_Stored records_:
---*---
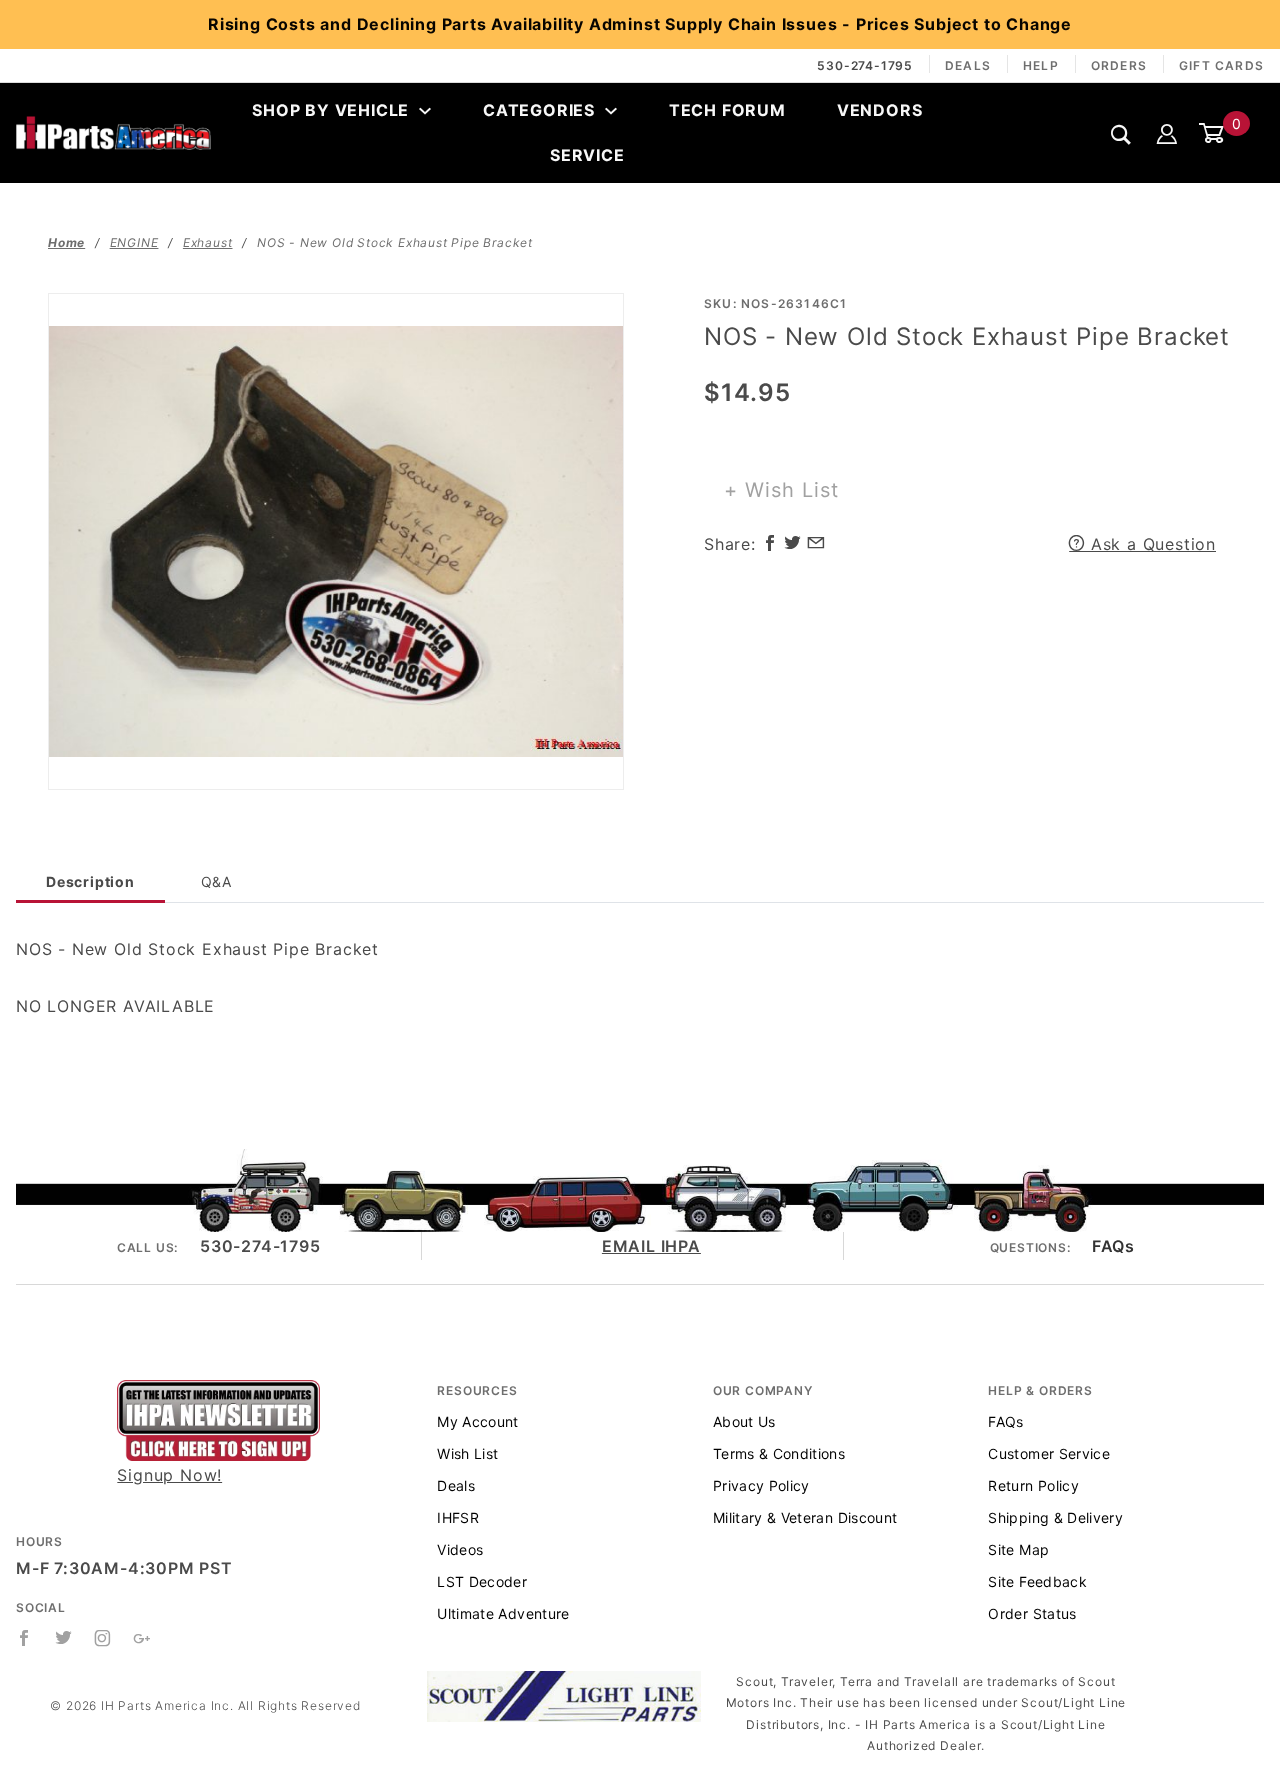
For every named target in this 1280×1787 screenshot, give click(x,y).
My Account (478, 1421)
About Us (744, 1421)
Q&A (216, 881)
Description (90, 881)
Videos (460, 1549)
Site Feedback (1037, 1581)
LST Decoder (482, 1581)
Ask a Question (1150, 544)
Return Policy (1033, 1485)
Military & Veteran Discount (805, 1517)
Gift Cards (1221, 65)
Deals (968, 65)
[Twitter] (64, 1638)
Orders (1119, 65)
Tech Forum (727, 110)
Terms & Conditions (779, 1453)
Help (1041, 65)
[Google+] (142, 1638)
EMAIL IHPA (651, 1246)
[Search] (1121, 134)
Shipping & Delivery (1055, 1517)
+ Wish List (781, 490)
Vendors (880, 110)
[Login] (1167, 133)
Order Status (1032, 1613)
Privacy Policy (761, 1485)
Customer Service (1049, 1453)
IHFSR (458, 1517)
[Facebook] (24, 1638)
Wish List (467, 1453)
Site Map (1018, 1549)
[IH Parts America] (113, 132)
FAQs (1113, 1246)
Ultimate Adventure (503, 1613)
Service (587, 155)
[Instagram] (103, 1638)
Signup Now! (169, 1475)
---*---
_Problem requirements_: Please retype the data exactly. The pictures do not go in.

_Output for this exercise_:
For every named target in this 1280×1787 screenshot, give click(x,y).
My Account (478, 1421)
About Us (744, 1421)
Q&A (216, 881)
Description (90, 881)
Videos (460, 1549)
Site Feedback (1037, 1581)
LST Decoder (482, 1581)
Ask a Question (1150, 544)
Return Policy (1033, 1485)
Military & Veteran Discount (805, 1517)
Gift Cards (1221, 65)
Deals (968, 65)
[Twitter] (64, 1638)
Orders (1119, 65)
Tech Forum (727, 110)
Terms & Conditions (779, 1453)
Help (1041, 65)
[Google+] (142, 1638)
EMAIL IHPA (651, 1246)
[Search] (1121, 134)
Shipping & Delivery (1055, 1517)
+ Wish List (781, 490)
Vendors (880, 110)
[Login] (1167, 133)
Order Status (1032, 1613)
Privacy Policy (761, 1485)
Customer Service (1049, 1453)
IHFSR (458, 1517)
[Facebook] (24, 1638)
Wish List (467, 1453)
Site Map (1018, 1549)
[IH Parts America] (113, 132)
FAQs (1113, 1246)
Ultimate Adventure (503, 1613)
Service (587, 155)
[Instagram] (103, 1638)
Signup Now! (169, 1475)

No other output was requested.